▶ _ACTIVITY_
Go through the data and copy every line in which "screenshot" appears.

▶ _RECORDS FOR THE EXERCISE_
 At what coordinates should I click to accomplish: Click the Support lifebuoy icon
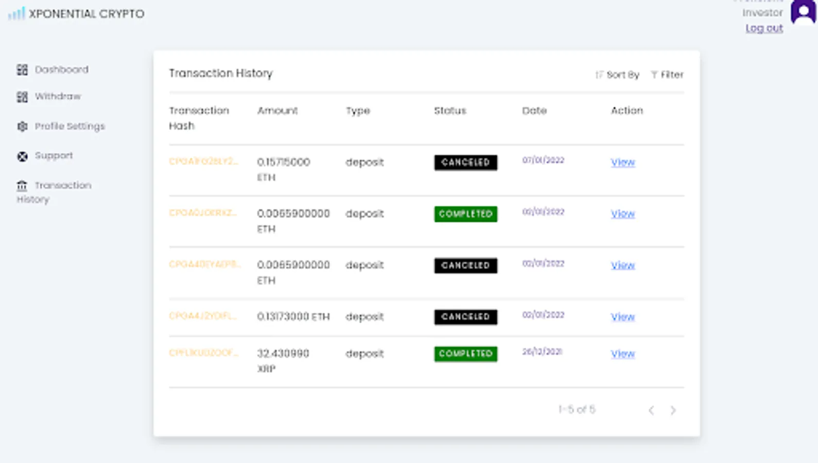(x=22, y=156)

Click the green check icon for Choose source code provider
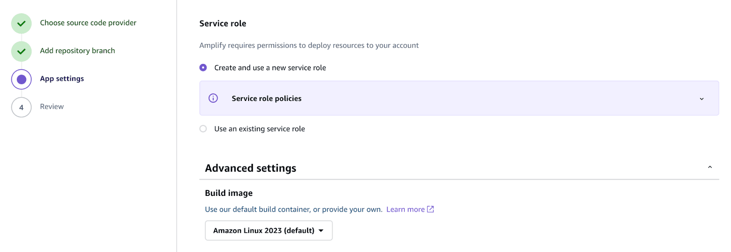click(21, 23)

==

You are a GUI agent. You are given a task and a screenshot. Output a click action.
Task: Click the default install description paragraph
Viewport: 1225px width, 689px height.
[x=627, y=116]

==

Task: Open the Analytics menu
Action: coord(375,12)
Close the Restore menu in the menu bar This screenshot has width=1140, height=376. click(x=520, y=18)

▶ _REPLY_
You are a GUI agent. You are given a task and a screenshot. Output a click action.
Close the Restore menu in the menu bar This screenshot has width=1140, height=376. click(x=520, y=18)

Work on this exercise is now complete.